Scan the entries below. List each line with "label".

Stored data:
Content starts

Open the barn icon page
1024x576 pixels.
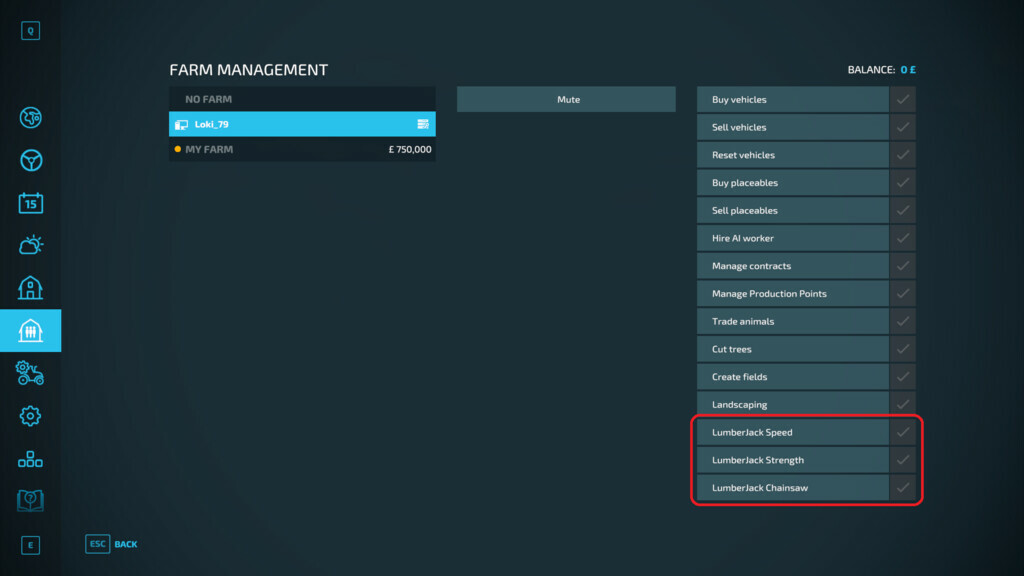coord(30,288)
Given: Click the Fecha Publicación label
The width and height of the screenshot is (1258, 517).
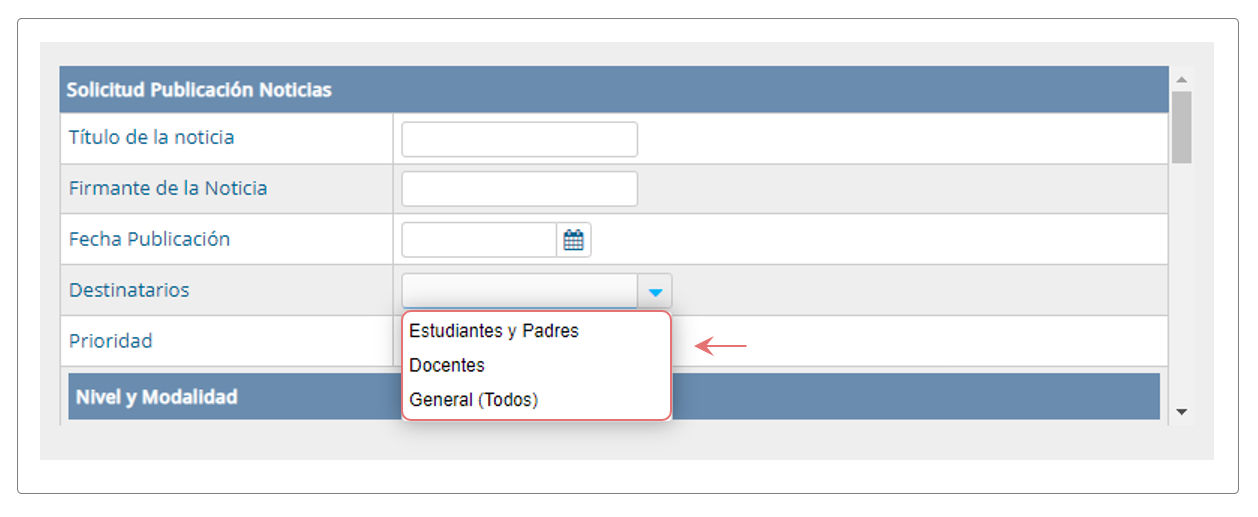Looking at the screenshot, I should pyautogui.click(x=150, y=239).
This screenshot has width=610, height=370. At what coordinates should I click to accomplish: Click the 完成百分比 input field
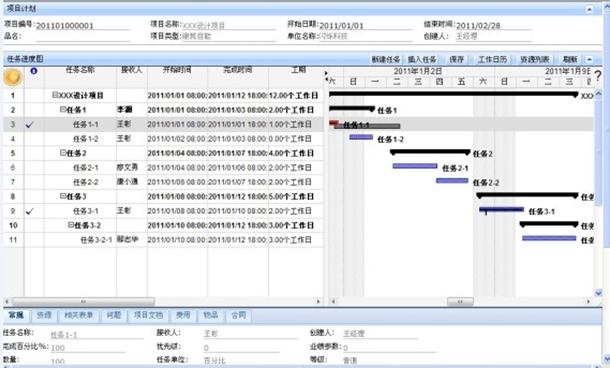(x=88, y=348)
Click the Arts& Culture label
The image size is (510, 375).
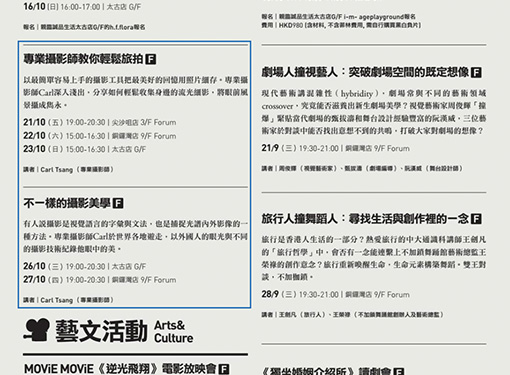click(174, 331)
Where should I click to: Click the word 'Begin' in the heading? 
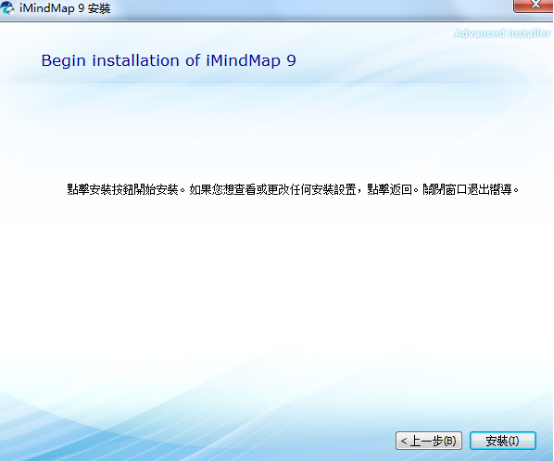pyautogui.click(x=64, y=61)
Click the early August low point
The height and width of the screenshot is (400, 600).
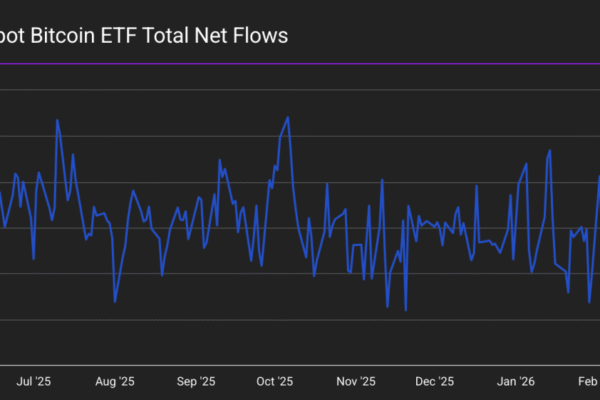(115, 301)
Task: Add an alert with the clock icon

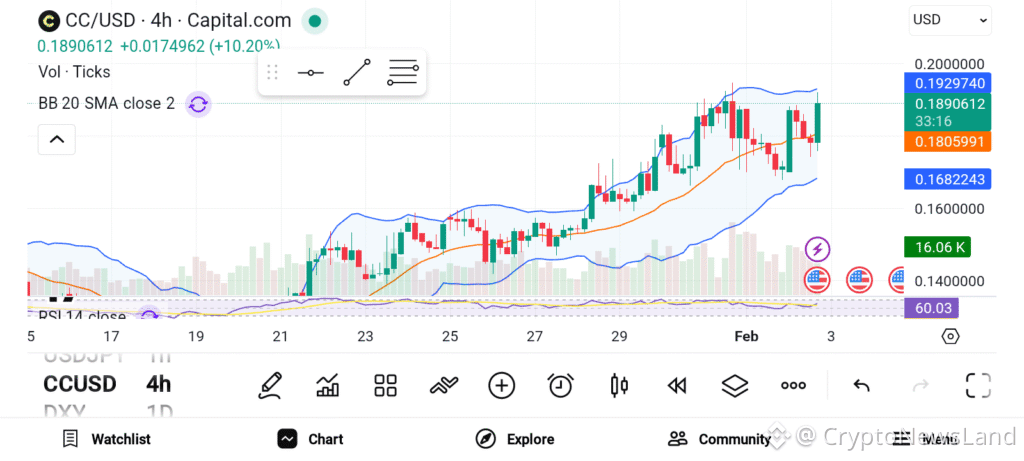Action: [560, 385]
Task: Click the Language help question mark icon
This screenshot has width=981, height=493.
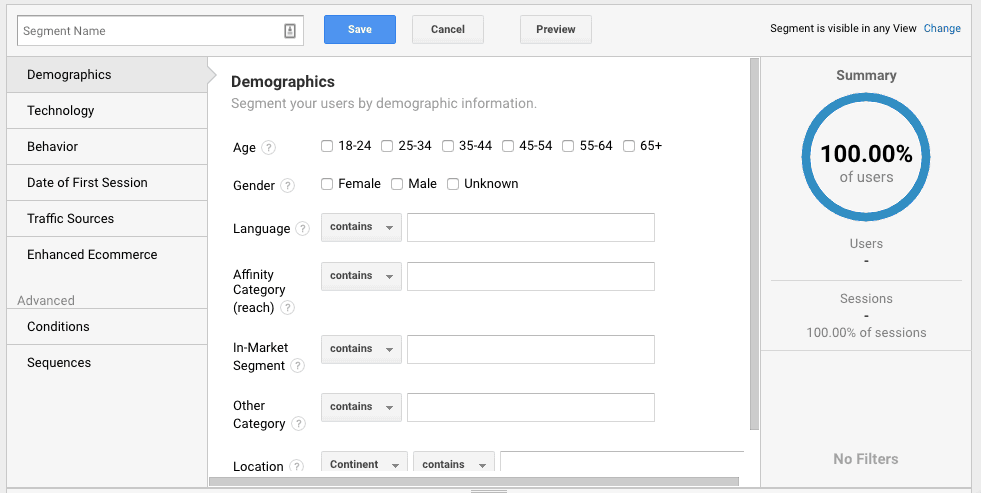Action: click(x=303, y=229)
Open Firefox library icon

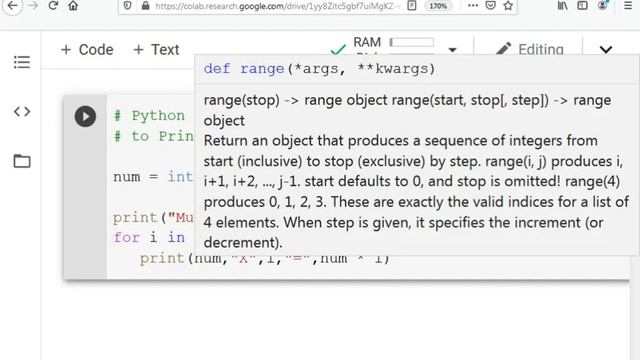(x=562, y=6)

Content ends

§ **REPLY TO THE EXERCISE**:
Given: Click the Fecha Publicación label
Click the Arts& Culture label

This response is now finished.